Een paniekstoornis wordt gekenmerkt door het herhaaldelijk optreden van onverwachte paniekaanvallen en een langere periode van angst, onrust of ongemak ten gevolge hiervan. Een paniekaanval is een korte periode (minuten) van hevige angst of onbehagen die gepaard gaat met een verscheidenheid aan symptomen, zoals hartkloppingen, transpireren of een gevoel van ademnood. Deze aanvallen worden door de patiënt als catastrofaal beleefd.
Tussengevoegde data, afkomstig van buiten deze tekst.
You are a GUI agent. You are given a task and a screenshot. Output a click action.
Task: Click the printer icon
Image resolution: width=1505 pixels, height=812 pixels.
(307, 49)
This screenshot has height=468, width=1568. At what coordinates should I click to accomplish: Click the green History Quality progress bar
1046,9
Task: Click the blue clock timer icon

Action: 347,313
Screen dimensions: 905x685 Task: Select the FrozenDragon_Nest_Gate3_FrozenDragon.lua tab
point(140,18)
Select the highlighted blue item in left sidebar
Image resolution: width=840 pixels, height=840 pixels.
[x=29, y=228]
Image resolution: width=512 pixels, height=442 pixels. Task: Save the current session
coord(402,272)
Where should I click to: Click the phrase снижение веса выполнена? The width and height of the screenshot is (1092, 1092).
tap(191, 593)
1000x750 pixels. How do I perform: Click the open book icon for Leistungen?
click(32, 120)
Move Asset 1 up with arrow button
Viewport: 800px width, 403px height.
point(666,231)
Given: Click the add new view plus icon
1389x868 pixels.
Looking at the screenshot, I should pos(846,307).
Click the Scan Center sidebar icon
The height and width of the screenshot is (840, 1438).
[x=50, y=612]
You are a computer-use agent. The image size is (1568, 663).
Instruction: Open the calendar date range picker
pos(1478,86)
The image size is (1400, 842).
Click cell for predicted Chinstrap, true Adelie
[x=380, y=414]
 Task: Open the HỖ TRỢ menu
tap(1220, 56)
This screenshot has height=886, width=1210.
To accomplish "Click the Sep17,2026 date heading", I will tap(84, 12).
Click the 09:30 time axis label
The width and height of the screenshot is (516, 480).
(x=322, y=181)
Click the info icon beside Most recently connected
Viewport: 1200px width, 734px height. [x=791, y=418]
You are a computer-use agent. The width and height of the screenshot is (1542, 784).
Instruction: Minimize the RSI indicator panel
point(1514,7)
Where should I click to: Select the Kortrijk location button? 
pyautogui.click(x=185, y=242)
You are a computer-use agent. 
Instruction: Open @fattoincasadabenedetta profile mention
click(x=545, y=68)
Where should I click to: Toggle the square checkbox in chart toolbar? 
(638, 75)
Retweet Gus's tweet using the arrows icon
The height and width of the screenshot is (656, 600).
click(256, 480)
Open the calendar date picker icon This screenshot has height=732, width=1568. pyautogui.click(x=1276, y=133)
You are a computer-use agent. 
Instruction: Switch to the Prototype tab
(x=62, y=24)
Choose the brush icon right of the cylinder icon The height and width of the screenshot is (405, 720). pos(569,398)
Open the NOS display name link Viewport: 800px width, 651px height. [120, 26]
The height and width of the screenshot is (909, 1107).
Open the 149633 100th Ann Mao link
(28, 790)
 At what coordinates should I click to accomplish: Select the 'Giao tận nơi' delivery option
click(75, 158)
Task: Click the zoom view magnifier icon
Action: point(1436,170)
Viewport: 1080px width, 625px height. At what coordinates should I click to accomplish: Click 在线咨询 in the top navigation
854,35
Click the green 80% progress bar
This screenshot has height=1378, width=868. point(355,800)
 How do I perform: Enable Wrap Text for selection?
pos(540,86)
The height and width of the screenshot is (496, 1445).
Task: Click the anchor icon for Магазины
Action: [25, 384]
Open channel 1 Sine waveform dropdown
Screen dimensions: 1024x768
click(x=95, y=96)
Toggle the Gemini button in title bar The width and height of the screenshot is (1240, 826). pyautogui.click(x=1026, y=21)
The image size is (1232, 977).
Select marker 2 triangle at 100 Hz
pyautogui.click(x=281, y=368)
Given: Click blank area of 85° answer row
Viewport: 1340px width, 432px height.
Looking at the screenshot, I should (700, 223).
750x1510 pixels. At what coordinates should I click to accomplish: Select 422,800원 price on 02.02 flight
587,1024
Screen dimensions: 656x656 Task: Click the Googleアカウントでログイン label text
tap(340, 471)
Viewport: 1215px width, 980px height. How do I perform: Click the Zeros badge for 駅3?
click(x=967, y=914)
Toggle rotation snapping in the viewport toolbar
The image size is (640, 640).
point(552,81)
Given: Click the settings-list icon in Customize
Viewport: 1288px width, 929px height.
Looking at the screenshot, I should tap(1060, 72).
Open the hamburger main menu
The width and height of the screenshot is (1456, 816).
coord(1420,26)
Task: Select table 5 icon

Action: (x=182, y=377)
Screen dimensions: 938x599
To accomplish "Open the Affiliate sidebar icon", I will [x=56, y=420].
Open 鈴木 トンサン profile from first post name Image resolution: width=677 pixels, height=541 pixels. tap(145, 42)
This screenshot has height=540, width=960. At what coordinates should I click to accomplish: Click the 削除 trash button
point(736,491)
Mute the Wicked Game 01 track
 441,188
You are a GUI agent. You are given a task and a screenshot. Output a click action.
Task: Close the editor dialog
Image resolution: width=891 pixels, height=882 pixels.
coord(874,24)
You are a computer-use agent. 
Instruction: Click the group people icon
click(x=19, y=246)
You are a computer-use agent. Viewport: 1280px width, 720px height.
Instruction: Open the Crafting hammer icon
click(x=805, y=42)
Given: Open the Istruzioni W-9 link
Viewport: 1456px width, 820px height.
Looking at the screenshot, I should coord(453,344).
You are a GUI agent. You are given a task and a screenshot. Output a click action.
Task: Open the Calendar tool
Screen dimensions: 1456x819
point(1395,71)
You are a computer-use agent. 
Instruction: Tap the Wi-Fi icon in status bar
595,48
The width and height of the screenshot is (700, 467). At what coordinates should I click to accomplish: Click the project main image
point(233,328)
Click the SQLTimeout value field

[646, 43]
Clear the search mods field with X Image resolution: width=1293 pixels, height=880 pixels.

De patiënt vreest bijvoorbeeld dat hij of zij een hartaanval krijgt, gek wordt of de controle verliest en zich ten overstaan van anderen belachelijk maakt. Vaak ook is er de angst dat ontsnappen uit de ruimte waarin de patiënt zich bevindt, niet mogelijk is op het moment dat de patiënt zich weer ‘raar’ voelt worden. Een paniekstoornis gaat daarom vaak gepaard met vermijdingsgedrag, agorafobie genoemd. Naast karakteristieke situaties die vermeden worden, zoals mensenmassa's, winkels, openbare ruimtes, openbaar vervoer, autorijden, bruggen en tunnels, zijn er ook minder in het oog springende situaties en activiteiten die vermeden worden, zoals lichamelijke inspanning (sport, opwinding), scherp voedsel of koffie. Ook meer subtiel vermijdingsgedrag komt voor, bijvoorbeeld in de buurt van een gangpad gaan zitten of de deuren naar buiten in de gaten houden. Hoewel volgens de DSM-IV (APA, 1994) een diagnose paniekstoornis zonder agorafobie gesteld kan worden, blijkt in de praktijk bijna altijd enige vorm van vermijding aanwezig te zijn. De
life time
prevalentie van de paniekstoornis ligt tussen 1,5% en 3,5% (APA, 1994). Hiermee is het de meest voorkomende angststoornis. Voor verdere diagnostische gegevens verwijzen we naar APA (1994) en Emmelkamp, Hoogduin en Van den Hout (2000).